Saturday, February 04, 2006

An evening with Aldo Lado

A short man with a grey beard smoking a cigarette, out in the cold at the bottom of Frank Gehry's beautiful architecture for the former American Center turned La Cinémathèque Française : that was Aldo Lado last night in Paris, just before the special evening he was the guest of started.

After an introduction which sounded like a warning about what was about to be shown, the evening started with "L'ultimo treno della notte" (Night trains murders - 1975), a film which remains, 30 years after it was shot, still relevant in many aspects and certainly a distressing experience.

The lights came back on a deep silence of the audience, under the disturbing feeling left by this excellent film I'll come back to very soon.
Before the evening closed with the very original giallo "
La corta notte delle bambole di vetro" (Short night of the glass dolls - 1971), a discussion was held with Aldo Lado and a surprise guest : Macha Méril, a French actress who is one of the key characters of "L'ultimo treno" and also played in Argento's "Profondo Rosso".

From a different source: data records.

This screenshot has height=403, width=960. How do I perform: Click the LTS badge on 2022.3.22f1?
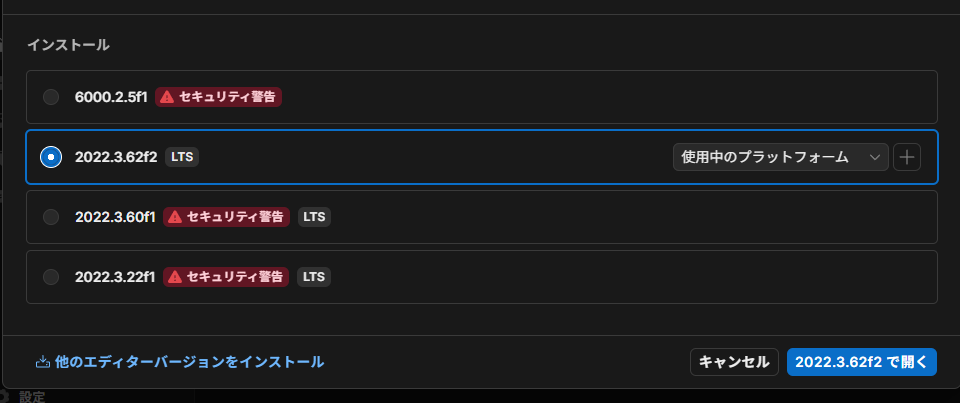(314, 277)
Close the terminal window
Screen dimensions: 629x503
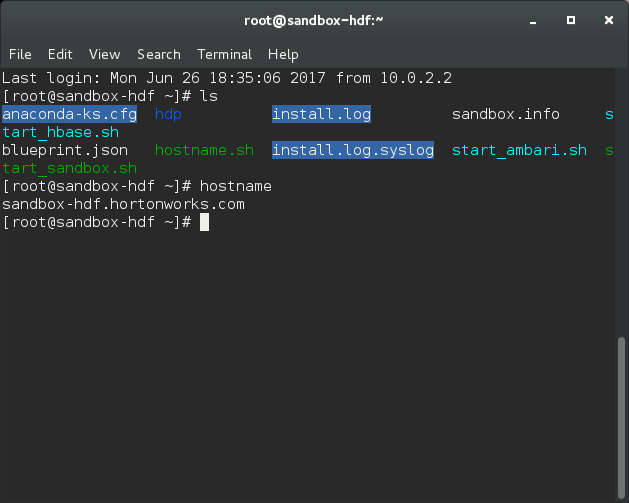607,20
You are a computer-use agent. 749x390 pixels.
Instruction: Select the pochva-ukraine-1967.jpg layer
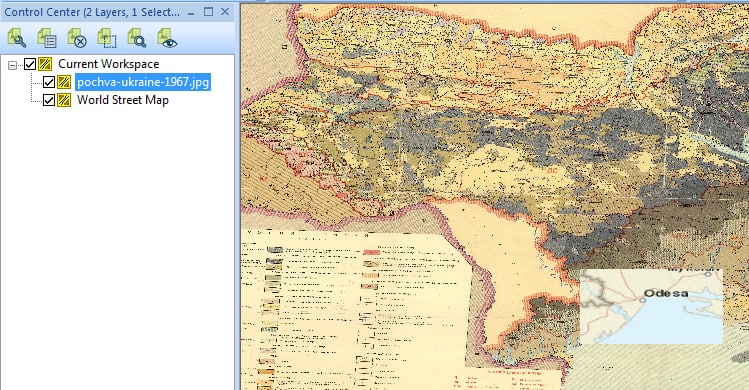click(x=143, y=82)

Aldo Lado talked (in excellent French) about his memories of making popular cinema in the Italian 70s. Back then, Italy was producing nearly three hundred films a year; it was the peak of exploitation cinema, or "cinema B" as it was referred to. Producers were so busy chasing money to pay the crew at the end of the week, they left directors with great freedom.

Undoubedtly, Aldo Lado's talent was to take advantage of genre cinema to make a political point in his films. If "L'ultimo treno della notte" was building on the "violence against violence" filone, it is also a very impactful critic of the European society in the 70s. This is also true for "La corta notte", which original idea was to demonstrate how "Power" crushes contestation. Indeed, both films are very consistent in denonciating the overwhelming power of the establishment.

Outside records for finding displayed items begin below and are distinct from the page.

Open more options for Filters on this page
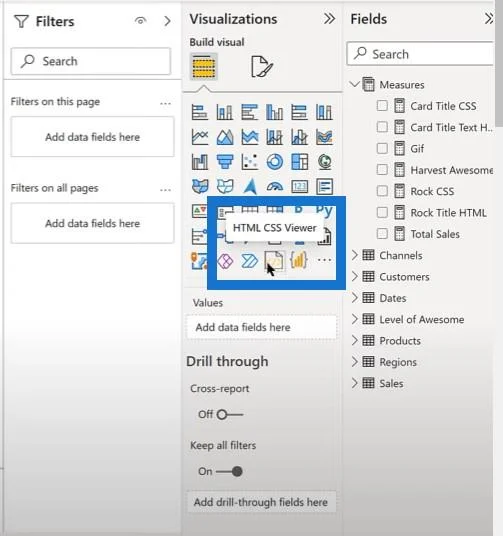(166, 104)
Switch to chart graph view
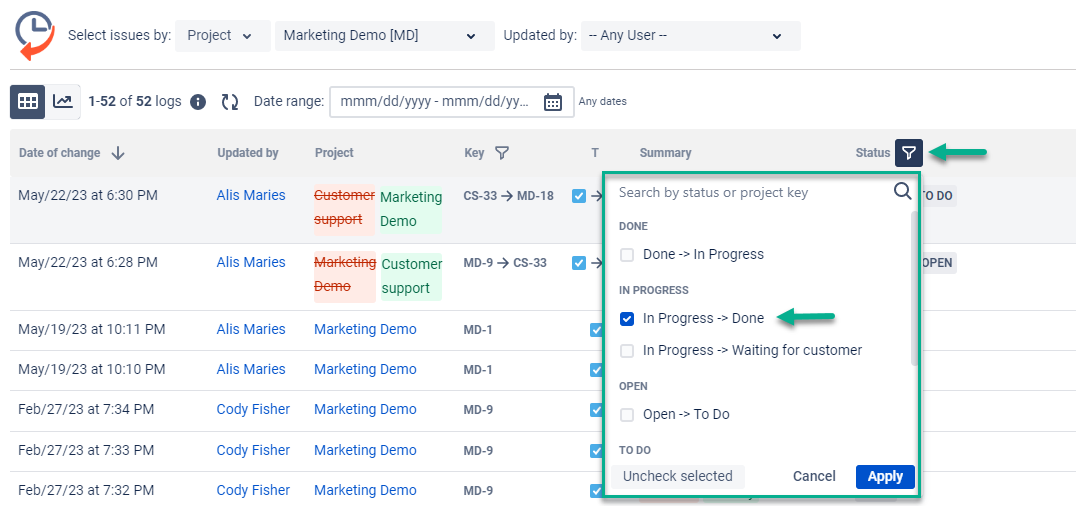This screenshot has width=1076, height=506. (63, 101)
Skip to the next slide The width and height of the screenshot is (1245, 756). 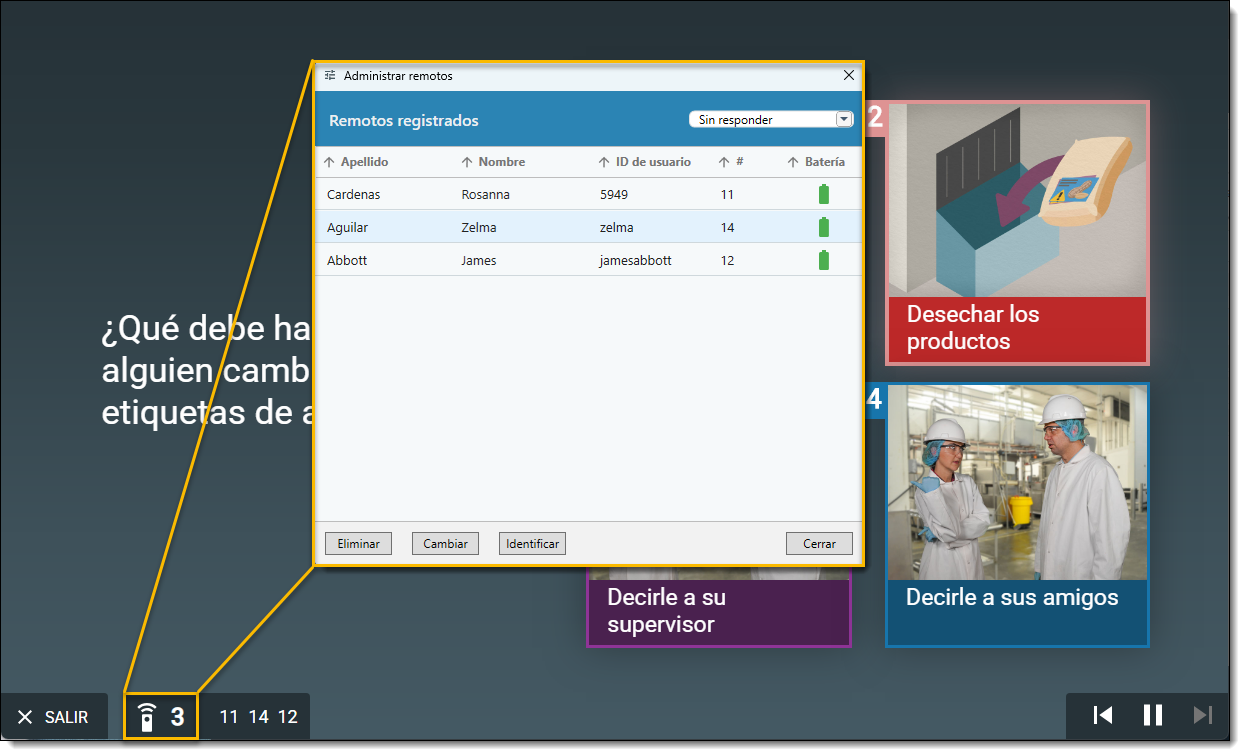tap(1202, 715)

This freedom of speech was daringly supported by unmatched violence and shocking scenes at the time, and many films had lots of trouble with Censorship, which was very strong in Italy.
"We can't release the film, they said we have to burn it", cried "L'Ultimo treno's" producer to Aldo Lado when the film was brutally rejected by the Italian board of Censorship.
But that wouldn't stop Lado: he went to the board and proposed to cut a few scenes which he had selected himself, and which absence in the final edit would not undermine the film. But they were strong enough to let censors think the worst had been avoided.
And obviously, when asked to cut a scene, Lado was saying yes and then only cut half of it...

Amongst the many obstacles, critics in Italy were also very powerful, if not always very honest: basically, there were the "Maestros" (Bellochio, Fellini, Antonioni...) and the others. When a director had reached this "Maestro" status, critics would never question his films, even if they were bad.
Genre cinema was highly disregarded, even if sometimes foreign critics managed to get their Italian counterparts to change their mind: Lado and Méril were mentioning the amusing example of a film which had been completely despised by critics in Italy, but when reading very positive French and American reviews the next day, the same Italian critics changed their points of view, all of a sudden considering the film a masterpiece...

Snapshots and memories from the weird years of Italian genre cinema, that was a very nice evening with Aldo Lado and his films, and a rare occasion to see them on a big cinema screen - definitely worth the experience.

1 comment:

Anonymous said...

The American DVD releases of Lado's films by Anchor Bay have short interviews with Aldo himself, produced by a company called Blue Underground. The interviews are extremely revealing of his professionalism and intellect. Well worth checking out.